1. Fossil fuel aircraft cause enormous environmental damage, and this hurts people as well. In Greater London alone air pollution kills nearly 10,000 people per year. Aircraft are the fastest growing source of greenhouse gas emissions in the world. We instead need to focus on improving international transport infrastructure in Europe and facilitate greater use of online communication (e.g. Skype) so that people will not have to fly around the world for work.

2. Technology is now innovating faster than we can build hubs that are based on current technology. New runways take several years to build at least, especially for such busy international airports as Heathrow. By the time this new runway would be built, it would be essentially a waste of space and of up to £20,000,000,000 worth of taxpayers' money. Fewer people in the UK are taking flights in reality; it is just that richer people are taking a larger share of UK flights (the richest 15% of people are accountable for 70% of flights, and it gets more disproportionate the further you go up the wealth ladder, with many of these flights being simply to notorious tax havens).

3. Even with just two runways, the excessive noise from Heathrow Airport is a problem for people living in the Richmond Park constituency; a third runway with consequently more aeroplanes could make that noise issue intolerable.

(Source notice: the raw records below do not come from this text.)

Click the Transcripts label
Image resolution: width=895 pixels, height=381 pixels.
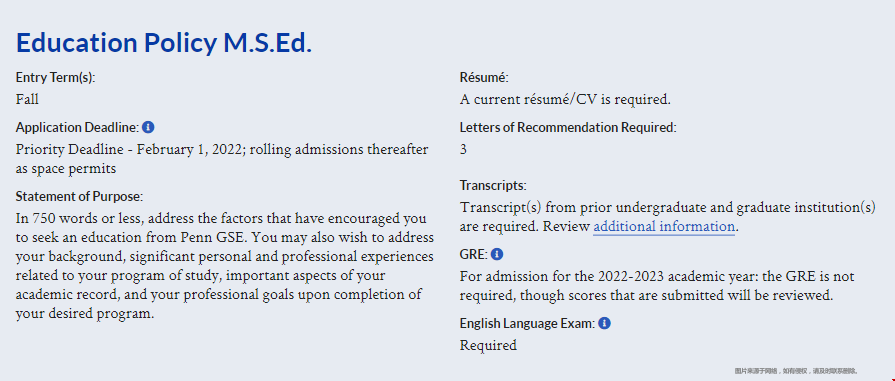493,186
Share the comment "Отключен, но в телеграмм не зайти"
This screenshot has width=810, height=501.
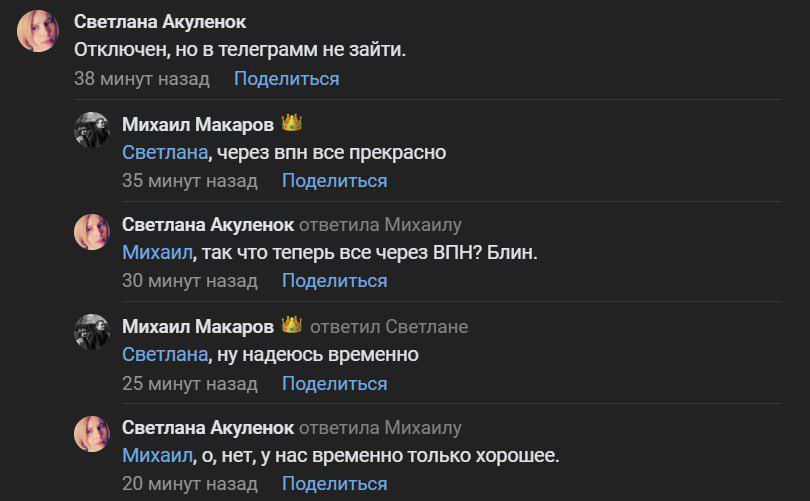[x=286, y=79]
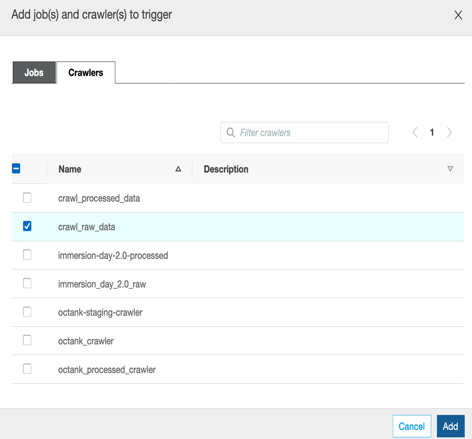Viewport: 472px width, 439px height.
Task: Select page number 1
Action: [432, 132]
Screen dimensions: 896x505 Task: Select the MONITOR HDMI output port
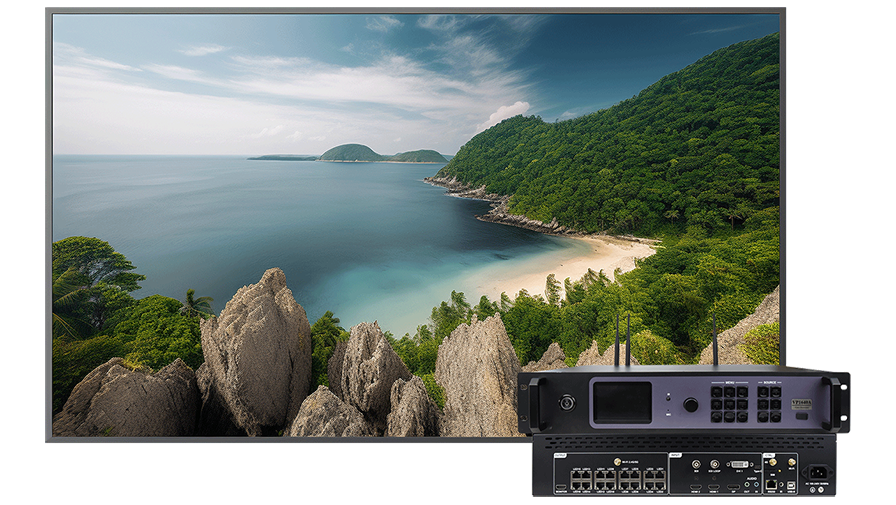(x=562, y=487)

That noise issue applies everywhere airports are built.

4. Thousands of peoples' homes, as well as some listed buildings, will have to be demolished just to make way for this unnecessary runway, at a time when Britain is already in a housing crisis. As stated by the Green Party's 2015 general election candidate for Esher & Walton, Olivia Palmer, this will put added pressure on nearby villages not in a position to absorb thousands of displaced people at once. The same will undoubtedly happen if other new runways are built.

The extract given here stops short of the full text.